All available evidence points to Putin’s complicity in the 1999 apartment-building bombings in Russia. Those who have tried to investigate have been killed off, one by one.
Russian human-rights defenders Sergei Yushenkov, Yuri Shchekochikhin, Anna Politkovskaya, and Alexander Litvinenko also worked to shed light on the apartment bombings. But all of them were murdered between 2003 and 2006. By 2007, when I testified before the House Foreign Affairs Committee about the bombings, I was the only person publicly accusing the regime of responsibility who had not been killed.
The bombings terrorized Russia. The Russian authorities blamed Chechen rebels and thereby galvanized popular support for a new war in Chechnya. President Boris Yeltsin and his entourage were thoroughly hated for their role in the pillaging of the country.
Putin, the head of the FSB, had just been named Yeltsin’s prime minister and achieved overnight popularity by vowing revenge against those who had murdered innocent civilians. He assumed direction of the war and, on the strength of initial successes, was elected president easily.
Almost from the start, however, there were doubts about the provenance of the bombings, which could not have been better calculated to rescue the fortunes of Yeltsin and his entourage. Suspicions deepened when a fifth bomb was discovered in the basement of a building in Ryazan, a city southeast of Moscow, and those who had placed it turned out to be not Chechen terrorists but agents of the FSB.
After these agents were arrested by local police, Nikolai Patrushev, the head of the FSB, said that the bomb had been a fake and that it had been planted in Ryazan as part of a training exercise.
The bomb, however, tested positive for hexogen, the explosive used in the four successful apartment bombings. An investigation of the Ryazan incident was published in the newspaper Novaya Gazeta, and the public’s misgivings grew so widespread that the FSB agreed to a televised meeting between its top officials and residents of the affected building.
The FSB in this way tried to demonstrate its openness, but the meeting was a disaster: It left the overwhelming impression that the incident in Ryazan was a failed political provocation.
Three days after the broadcast, Putin was elected. Attention to the Ryazan incident faded, and it began to appear that the bombings would become just the latest in the long list of Russia’s unsolved crimes.

★ ★ ★

■ EXERCISE AIM
Answer these questions from the text on the 1999 apartment bombings.
(a) Before which committee did the writer testify in 2007?
(b) In which city was the fifth bomb found?
(c) How many days after the televised meeting was Putin elected?

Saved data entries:
★ ★ ★

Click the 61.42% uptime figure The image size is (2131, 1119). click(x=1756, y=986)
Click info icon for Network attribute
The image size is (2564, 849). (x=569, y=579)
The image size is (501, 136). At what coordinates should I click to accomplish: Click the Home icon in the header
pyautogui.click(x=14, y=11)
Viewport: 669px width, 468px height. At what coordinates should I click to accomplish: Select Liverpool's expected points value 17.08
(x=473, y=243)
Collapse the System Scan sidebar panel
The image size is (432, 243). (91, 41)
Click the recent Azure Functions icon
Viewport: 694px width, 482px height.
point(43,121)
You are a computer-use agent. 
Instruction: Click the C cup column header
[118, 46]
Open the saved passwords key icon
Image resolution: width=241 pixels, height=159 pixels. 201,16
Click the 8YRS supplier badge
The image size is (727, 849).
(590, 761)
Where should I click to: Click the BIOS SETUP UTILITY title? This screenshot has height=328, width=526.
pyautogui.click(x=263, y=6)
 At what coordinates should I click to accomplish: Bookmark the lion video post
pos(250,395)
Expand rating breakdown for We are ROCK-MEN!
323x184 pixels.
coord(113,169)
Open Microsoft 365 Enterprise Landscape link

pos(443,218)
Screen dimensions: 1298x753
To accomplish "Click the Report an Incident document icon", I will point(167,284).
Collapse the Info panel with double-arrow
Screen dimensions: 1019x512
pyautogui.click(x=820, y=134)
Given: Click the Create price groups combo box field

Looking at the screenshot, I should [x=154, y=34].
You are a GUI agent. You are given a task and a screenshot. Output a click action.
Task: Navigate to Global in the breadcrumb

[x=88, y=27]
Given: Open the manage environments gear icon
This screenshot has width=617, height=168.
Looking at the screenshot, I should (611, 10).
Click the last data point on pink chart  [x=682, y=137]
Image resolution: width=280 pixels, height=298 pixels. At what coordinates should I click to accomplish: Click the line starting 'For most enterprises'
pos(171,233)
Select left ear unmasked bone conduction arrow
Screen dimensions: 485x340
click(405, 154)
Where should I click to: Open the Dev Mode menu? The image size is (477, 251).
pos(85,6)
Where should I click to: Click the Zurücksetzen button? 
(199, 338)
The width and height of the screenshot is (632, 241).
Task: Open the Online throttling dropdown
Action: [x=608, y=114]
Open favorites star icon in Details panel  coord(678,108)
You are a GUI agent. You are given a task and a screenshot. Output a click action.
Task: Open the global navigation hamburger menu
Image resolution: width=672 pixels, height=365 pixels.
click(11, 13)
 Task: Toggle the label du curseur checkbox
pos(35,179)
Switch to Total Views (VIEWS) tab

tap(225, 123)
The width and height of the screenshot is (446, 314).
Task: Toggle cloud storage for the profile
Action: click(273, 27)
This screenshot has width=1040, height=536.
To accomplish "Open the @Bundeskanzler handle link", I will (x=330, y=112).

★ ★ ★

■ RESPONSE FOR THIS EXERCISE
(a) The House Foreign Affairs Committee
(b) Ryazan
(c) Three days